#### WORK TO COMPLETE
Where a line contains the word "item", copy that line from the records below.

────────────────────

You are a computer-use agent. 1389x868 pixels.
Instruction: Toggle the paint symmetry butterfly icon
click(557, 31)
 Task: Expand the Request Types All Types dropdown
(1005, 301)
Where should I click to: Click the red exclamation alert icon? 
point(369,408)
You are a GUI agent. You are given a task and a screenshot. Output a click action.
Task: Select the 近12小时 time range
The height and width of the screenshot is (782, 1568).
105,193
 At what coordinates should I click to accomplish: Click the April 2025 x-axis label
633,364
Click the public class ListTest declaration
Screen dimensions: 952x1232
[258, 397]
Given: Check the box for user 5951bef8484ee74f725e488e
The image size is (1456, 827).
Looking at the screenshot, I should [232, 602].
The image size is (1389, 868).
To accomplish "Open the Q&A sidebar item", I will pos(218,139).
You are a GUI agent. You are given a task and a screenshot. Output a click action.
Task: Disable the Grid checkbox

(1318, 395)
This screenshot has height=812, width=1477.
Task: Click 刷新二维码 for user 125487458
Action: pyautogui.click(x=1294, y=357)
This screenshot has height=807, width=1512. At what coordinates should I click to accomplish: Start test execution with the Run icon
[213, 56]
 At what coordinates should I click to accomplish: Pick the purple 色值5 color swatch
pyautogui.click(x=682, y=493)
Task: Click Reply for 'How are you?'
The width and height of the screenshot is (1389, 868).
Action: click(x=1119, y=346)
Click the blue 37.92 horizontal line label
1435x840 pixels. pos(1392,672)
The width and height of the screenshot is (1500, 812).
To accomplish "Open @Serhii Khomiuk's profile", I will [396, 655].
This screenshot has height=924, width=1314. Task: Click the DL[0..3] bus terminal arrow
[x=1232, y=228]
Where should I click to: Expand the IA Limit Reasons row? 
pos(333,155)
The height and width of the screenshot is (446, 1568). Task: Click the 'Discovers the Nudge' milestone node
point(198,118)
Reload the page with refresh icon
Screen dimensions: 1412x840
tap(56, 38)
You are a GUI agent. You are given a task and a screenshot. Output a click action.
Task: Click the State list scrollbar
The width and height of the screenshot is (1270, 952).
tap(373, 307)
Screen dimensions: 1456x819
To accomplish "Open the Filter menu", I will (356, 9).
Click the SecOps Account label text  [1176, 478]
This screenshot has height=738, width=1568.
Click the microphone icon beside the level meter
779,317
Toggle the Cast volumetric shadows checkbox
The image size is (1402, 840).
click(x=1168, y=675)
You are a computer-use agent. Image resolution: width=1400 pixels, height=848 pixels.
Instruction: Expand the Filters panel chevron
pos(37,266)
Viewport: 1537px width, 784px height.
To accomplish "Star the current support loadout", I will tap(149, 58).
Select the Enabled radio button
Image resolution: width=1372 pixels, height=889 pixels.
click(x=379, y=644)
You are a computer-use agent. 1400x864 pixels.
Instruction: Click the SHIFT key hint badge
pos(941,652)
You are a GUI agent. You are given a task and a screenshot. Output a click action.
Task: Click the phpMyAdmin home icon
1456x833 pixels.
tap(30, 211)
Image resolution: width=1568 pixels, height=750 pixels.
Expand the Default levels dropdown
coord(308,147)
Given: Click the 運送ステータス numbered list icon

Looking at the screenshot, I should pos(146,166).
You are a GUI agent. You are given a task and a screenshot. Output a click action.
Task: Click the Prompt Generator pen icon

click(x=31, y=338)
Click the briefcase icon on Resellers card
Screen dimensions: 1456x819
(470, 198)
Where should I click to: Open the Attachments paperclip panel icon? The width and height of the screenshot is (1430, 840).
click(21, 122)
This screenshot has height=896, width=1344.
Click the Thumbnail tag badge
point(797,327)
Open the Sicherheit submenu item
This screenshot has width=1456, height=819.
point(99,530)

────────────────────

#### WRITTEN SOLUTION
To accomplish "Open the Q&A sidebar item", I will pos(218,139).
Open the Sicherheit submenu item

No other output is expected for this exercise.